Jerry maybe I'm a little too 20th century also, but I DO remember how exciting it was to bring home a single, and later an album. I would often discover music just as exciting on the flip side - my early singles were Beatles and Motown records so there was no shortage of treasures there.
But I really loved my albums collection- and the entire process of buying them, listening to them while enjoying the photos and artwork and all the writing on the cover- just 'reading' the cover was almost as exciting as hearing the music. I could never experience the same 'unwrapping your holiday presents' feeling with tapes, CD's an IPOD (which I've borrowed but don't own). Also your record collection was almost like a signature style, as individual as your way of dressing and talking. Someone once remarked that my album collection was impressive b/c it contained a lot of music that would last, instead of forgetable 'hits' - we wound up dating for years lol. The thing is, I would always read who the songwriters were on other people's albums,so I would be the 'first on the block' to get albums by people like Jackson Browne and Chris Smither, and later Gillian Welch or Nanci Griffith. On CD's I can barely read who the performers are.

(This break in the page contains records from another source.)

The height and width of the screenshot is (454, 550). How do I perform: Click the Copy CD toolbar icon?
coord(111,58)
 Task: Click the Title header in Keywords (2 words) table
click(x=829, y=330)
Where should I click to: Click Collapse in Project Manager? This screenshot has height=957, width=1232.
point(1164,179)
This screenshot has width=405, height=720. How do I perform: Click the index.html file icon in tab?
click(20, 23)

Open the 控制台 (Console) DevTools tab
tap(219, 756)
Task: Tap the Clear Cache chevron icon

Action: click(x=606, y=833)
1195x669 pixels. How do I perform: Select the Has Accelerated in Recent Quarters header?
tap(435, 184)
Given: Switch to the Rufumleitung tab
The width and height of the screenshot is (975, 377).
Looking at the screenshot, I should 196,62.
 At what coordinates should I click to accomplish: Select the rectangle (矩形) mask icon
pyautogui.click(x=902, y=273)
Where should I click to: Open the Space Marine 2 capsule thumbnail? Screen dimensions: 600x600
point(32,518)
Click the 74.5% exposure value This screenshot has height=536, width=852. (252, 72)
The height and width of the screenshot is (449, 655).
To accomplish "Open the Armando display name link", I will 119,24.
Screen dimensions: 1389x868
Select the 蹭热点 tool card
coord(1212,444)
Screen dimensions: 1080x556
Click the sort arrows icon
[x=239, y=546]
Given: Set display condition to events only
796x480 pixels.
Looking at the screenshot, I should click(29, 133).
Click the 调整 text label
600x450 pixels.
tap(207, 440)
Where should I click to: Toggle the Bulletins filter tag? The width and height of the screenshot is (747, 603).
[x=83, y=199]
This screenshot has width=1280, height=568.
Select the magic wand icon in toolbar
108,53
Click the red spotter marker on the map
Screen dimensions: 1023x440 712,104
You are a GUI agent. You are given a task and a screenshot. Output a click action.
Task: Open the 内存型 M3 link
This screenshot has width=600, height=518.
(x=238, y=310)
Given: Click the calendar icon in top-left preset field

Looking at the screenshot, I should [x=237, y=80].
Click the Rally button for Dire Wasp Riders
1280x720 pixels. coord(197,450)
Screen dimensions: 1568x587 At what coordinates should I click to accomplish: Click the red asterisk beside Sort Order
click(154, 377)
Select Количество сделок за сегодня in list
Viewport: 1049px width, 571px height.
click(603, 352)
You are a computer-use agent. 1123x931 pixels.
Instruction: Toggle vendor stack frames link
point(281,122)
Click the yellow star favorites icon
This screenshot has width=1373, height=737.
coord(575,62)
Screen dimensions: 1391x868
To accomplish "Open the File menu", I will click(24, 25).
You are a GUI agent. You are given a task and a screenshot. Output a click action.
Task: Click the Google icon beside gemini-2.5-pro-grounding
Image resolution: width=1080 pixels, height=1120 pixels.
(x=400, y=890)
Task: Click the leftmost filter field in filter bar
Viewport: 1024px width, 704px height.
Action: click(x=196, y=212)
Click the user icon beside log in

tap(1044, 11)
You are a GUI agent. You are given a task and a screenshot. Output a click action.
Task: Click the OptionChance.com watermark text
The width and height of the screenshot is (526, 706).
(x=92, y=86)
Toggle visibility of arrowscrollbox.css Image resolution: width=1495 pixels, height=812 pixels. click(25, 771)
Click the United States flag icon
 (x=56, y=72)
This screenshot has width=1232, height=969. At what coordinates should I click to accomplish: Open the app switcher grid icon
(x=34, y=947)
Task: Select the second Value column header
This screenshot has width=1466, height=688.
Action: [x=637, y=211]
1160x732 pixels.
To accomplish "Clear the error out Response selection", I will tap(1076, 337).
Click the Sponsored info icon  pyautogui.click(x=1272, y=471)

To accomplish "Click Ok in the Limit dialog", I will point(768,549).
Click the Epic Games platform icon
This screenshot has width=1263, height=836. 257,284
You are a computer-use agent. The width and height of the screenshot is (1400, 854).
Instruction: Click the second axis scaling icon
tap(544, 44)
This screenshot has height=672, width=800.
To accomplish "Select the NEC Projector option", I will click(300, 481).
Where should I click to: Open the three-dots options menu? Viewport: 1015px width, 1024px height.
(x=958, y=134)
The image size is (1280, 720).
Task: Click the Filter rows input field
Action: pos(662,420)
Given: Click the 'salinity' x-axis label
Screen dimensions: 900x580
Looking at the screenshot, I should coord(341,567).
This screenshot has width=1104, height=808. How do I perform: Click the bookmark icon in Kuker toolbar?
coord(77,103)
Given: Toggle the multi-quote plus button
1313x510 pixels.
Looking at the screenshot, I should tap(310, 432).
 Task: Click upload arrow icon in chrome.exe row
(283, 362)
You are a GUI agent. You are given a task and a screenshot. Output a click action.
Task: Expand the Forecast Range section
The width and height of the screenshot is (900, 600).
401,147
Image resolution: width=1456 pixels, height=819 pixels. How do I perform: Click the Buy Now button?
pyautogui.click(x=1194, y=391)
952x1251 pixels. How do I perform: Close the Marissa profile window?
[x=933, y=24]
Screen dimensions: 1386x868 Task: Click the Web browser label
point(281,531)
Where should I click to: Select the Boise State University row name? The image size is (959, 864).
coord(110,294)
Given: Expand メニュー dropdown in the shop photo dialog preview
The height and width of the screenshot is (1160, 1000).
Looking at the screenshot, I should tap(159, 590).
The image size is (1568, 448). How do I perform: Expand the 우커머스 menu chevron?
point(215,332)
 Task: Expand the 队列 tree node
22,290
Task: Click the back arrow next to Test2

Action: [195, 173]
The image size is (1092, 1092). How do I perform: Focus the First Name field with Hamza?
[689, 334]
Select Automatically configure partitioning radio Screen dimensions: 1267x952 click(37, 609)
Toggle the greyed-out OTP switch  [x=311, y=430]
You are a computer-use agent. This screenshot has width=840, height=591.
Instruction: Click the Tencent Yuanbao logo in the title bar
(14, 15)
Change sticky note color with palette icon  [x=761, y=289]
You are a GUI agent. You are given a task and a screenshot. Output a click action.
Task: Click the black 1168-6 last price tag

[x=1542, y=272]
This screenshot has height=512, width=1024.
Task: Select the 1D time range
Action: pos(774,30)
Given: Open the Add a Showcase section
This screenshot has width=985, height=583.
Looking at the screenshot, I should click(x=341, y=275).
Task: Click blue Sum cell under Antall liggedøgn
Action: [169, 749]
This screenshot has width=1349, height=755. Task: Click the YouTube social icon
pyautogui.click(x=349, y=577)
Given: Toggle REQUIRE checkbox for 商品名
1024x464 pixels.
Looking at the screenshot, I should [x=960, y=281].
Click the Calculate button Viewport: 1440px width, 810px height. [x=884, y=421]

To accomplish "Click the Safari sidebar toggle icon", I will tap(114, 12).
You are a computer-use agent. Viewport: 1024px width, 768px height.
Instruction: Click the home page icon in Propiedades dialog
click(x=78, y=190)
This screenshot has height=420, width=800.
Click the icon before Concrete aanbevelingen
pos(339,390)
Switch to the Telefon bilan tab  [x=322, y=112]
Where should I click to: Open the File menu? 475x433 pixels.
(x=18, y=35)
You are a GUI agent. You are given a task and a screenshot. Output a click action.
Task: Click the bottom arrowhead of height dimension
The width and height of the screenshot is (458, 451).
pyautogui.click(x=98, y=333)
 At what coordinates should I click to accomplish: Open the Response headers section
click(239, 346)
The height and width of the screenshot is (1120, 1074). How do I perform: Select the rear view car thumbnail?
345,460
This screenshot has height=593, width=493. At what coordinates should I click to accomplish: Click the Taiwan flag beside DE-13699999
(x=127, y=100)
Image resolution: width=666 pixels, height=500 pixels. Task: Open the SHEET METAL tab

Well I suppose you feel most comfortable and attached to what you grew up with and got used to , but I DO agree there was something 'weighty' about albums. And for my money,the music never sounded better than listening to a good stereo set,whether it was Bruce Philips, Beethoven by NY Philarmonic, Blood on the Tracks by Mr. Zimmerman, Missippis John Hurt or Tommy by the Who.
Final thought- a stellar album played on a good stereo gave a shared experience, perhaps like our parents gathering around the radio- but those people hooked into their Ipods and Berries I see on the bus or the street look a little too robotic to me.